**Directions for this task**
Return the entries in their entirety, precisely as given.

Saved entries
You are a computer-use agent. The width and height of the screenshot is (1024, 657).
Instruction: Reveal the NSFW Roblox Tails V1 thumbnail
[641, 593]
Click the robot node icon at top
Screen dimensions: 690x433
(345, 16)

**Finished exercise**
You are a computer-use agent. The width and height of the screenshot is (1024, 657).
Instruction: Reveal the NSFW Roblox Tails V1 thumbnail
[641, 593]
Click the robot node icon at top
Screen dimensions: 690x433
(345, 16)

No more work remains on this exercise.